#### [THE INPUT]
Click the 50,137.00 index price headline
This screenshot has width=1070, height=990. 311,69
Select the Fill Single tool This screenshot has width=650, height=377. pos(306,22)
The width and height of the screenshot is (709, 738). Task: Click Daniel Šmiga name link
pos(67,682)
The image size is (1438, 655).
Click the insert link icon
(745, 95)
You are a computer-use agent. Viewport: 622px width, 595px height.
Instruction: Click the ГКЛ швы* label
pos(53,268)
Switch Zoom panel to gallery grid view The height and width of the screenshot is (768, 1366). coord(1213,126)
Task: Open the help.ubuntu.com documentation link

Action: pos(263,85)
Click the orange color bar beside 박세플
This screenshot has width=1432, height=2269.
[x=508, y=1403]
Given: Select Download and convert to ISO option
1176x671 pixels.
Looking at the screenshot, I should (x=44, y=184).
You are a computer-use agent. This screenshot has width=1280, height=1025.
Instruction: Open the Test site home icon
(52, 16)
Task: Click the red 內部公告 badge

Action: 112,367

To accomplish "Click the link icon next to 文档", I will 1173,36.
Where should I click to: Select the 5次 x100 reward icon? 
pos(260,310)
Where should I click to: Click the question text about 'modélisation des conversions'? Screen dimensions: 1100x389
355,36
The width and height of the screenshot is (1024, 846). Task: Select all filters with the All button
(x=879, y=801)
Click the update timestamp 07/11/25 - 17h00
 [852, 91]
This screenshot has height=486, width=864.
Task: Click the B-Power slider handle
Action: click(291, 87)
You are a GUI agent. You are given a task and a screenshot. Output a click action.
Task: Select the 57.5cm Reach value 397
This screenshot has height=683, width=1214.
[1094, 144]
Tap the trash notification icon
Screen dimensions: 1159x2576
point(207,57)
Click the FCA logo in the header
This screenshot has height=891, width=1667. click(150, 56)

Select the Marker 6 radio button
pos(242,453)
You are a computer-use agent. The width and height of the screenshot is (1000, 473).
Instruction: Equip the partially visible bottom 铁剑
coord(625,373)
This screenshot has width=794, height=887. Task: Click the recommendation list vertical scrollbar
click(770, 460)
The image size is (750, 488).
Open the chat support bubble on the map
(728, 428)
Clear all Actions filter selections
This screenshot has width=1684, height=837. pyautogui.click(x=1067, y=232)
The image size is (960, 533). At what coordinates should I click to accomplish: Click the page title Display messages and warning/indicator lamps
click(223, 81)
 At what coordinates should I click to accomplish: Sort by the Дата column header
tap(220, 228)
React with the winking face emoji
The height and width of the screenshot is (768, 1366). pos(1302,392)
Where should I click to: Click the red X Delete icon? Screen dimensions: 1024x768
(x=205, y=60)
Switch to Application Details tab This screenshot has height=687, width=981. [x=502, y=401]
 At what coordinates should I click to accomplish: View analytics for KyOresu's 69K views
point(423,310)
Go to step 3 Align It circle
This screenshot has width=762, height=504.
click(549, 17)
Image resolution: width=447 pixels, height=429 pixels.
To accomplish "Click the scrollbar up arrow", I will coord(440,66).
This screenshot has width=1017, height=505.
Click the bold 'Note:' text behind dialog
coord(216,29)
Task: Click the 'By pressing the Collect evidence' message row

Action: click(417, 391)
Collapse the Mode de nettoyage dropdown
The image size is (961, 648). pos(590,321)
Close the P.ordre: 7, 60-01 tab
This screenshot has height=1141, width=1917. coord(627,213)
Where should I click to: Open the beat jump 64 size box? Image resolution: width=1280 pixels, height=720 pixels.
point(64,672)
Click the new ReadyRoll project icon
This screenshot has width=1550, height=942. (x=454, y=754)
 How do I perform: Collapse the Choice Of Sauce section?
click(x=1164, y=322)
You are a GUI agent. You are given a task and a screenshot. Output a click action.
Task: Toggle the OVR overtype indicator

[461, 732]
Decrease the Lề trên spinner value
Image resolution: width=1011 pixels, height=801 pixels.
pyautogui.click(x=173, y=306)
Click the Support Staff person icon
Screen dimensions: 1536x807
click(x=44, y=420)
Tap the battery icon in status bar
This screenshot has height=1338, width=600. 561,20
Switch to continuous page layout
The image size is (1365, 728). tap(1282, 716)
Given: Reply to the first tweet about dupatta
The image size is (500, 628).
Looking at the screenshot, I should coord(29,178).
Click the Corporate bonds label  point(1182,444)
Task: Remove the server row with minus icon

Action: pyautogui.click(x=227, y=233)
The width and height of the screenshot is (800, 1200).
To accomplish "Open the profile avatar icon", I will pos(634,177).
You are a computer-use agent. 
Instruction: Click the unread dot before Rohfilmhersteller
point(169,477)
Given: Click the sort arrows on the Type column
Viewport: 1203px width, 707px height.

#### [PROBLEM DETAILS]
In the listing above, find the line containing "React with the winking face emoji" and the line containing "Switch to Application", then quote both, plus every line between them, exactly as written.

#### [ANSWER AREA]
React with the winking face emoji
The height and width of the screenshot is (768, 1366). pos(1302,392)
Where should I click to: Click the red X Delete icon? Screen dimensions: 1024x768
(x=205, y=60)
Switch to Application Details tab This screenshot has height=687, width=981. [x=502, y=401]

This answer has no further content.